A rough-cut wooden box with a cross on it was placed beneath the bay of the bus and brought up here because that’s what Joey wants. “Thomas to make my box... simple, from wood at the farm,” she said. “And find a good spot in the family cemetery in the field behind our house, where we put your mama’s ashes last year... with room enough beside my headstone for you to join me someday... in God’s time.”
And so we will.
Whatever she wants... that’s what I want.
The bus arrived at Joey’s mama’s farmhouse about 1 p.m. And I climbed on and told our friends that she was sleeping and I updated them on her health and that she when she wakes up, she might be a little groggy and not always make complete sense right now. It’s the medicine.
And we took a picture before I brought them in... Russell is behind me in the ball-cap and Thomas is beside me in the flannel shirt.
They all stayed for many hours, and Joey’s mama cooked and had pies and dinner for everyone. We all laughed and we cried, and one-by-one I led our friends through a door into the back bedroom to see her and sit with her and talk. Some came out smiling and full of joy and some came out hurting and having a hard time catching their breath.
Miss. Joan was especially moved. Joey had had Russell, earlier that morning, find the quilt that Miss Joan had made her at the farm—the one with the log cabin pattern with lots of red on it—and bring it up in the bus with him. She said that’s what she wants to be wrapped in when it’s her time to go.
Our tears fell with hers.
Before everyone left to head back out to the bus... we helped Joey out into the living room—she wanted to tell everyone one more goodbye. Her friends gathered around her on the couch and she told them of her hope that she might be able to still be here for Christmas, or for Indiana’s 2nd birthday in February.
Joey’s hope never fades. No amount of pain or medicine can touch it.
It runs too deep. It’s connected to her faith in God. And as she will tell you, God can do anything.
Then we all held hands and said a prayer, and put our hands together with Joey’s.

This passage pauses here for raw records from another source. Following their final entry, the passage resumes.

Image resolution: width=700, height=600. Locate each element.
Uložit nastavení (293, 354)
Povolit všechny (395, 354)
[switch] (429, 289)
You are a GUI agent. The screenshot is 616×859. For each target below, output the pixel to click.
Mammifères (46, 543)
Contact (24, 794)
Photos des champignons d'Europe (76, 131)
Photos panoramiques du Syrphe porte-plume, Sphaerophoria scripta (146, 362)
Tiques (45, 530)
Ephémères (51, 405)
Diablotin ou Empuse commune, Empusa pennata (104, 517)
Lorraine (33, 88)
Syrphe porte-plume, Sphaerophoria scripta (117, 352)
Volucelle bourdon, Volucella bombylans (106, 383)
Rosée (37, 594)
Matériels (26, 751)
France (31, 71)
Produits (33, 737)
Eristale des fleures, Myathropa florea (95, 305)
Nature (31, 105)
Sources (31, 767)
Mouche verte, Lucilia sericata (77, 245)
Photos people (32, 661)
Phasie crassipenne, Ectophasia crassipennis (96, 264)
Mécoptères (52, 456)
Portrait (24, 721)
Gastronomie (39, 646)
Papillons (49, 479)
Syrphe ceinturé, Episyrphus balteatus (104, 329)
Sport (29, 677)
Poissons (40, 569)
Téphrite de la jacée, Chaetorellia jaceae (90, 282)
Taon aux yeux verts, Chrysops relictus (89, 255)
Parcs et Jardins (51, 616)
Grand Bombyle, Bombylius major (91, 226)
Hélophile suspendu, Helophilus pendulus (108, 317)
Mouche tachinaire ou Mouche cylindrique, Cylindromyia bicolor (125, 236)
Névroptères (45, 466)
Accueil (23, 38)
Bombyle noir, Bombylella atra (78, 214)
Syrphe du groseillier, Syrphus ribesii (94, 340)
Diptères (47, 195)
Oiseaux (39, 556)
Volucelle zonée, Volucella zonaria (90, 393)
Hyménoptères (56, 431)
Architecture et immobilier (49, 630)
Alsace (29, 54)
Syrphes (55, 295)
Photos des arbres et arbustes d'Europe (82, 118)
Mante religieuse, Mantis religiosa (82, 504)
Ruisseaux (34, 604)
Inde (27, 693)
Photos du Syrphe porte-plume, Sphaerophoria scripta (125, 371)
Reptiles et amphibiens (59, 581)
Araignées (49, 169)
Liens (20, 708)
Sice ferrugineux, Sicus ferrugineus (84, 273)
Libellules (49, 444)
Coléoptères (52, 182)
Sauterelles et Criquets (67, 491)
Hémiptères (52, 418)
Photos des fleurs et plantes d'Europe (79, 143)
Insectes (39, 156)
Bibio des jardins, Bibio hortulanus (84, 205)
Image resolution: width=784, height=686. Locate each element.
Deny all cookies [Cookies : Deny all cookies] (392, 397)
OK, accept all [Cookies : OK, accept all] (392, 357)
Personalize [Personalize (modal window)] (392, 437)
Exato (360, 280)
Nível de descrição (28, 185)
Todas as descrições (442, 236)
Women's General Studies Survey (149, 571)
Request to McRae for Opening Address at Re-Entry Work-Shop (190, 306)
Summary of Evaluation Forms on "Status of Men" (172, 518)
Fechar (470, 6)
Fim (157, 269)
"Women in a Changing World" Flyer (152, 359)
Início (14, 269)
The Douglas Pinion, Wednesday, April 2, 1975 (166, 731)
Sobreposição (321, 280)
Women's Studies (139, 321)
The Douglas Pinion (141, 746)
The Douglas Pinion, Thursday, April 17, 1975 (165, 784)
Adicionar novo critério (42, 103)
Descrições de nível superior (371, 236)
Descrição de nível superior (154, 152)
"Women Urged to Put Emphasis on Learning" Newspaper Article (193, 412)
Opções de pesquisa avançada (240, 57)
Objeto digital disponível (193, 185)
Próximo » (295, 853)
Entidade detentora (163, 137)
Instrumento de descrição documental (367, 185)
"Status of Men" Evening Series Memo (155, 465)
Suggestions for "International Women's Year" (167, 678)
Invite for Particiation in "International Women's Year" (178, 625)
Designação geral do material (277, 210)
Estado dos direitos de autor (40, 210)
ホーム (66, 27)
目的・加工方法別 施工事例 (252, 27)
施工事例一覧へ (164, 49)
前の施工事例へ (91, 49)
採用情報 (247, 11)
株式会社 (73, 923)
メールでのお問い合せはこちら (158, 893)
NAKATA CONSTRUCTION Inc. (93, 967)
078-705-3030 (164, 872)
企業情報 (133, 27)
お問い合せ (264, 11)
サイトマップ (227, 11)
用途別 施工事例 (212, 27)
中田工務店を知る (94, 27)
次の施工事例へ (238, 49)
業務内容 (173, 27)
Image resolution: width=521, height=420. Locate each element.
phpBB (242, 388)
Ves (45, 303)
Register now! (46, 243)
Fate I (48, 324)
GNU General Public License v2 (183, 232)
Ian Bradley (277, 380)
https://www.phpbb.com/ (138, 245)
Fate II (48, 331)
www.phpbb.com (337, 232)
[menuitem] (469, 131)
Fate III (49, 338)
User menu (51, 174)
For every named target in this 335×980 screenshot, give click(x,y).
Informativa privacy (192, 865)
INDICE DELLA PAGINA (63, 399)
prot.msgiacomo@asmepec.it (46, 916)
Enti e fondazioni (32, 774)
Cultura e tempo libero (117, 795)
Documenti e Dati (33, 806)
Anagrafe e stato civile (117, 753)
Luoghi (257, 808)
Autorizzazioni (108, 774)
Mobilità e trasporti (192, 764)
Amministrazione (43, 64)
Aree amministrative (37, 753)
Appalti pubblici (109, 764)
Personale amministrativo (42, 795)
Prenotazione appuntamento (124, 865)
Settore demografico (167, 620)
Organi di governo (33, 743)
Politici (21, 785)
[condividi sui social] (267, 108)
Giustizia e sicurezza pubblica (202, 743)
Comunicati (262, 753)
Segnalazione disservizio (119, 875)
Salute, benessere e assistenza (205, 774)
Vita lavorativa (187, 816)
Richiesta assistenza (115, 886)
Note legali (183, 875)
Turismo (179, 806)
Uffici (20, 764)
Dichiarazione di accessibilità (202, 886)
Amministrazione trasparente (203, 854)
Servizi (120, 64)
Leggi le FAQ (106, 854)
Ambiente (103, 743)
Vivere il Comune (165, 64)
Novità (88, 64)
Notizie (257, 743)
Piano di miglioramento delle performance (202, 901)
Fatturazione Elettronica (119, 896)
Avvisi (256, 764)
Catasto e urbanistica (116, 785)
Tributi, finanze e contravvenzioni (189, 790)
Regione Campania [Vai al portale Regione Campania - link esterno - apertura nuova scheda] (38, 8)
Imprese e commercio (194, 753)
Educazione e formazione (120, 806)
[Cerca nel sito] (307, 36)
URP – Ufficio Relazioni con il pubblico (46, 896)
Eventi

In that moment, I knew, that if there was a way—if Russell’s bus could have been big enough—there would be thousands upon thousands of people on the bus trip up to see her... their hands around hers for the picture. All lifting her up, loving her.
It was getting dark by the time everyone was loaded back up and the bus pulled out, headed back to Tennessee.
By then, Joey was settled in bed, under her covers and I sat beside her and listened as she told me about our friends and about how much she loved seeing them and getting to talk to them. She had had a great day. That was all we could have hoped for.
The morphine was making her eyelids heavy... “It was like a dream,” she said, “a sweet dream.”
And it was. A real live, beautiful sweet dream.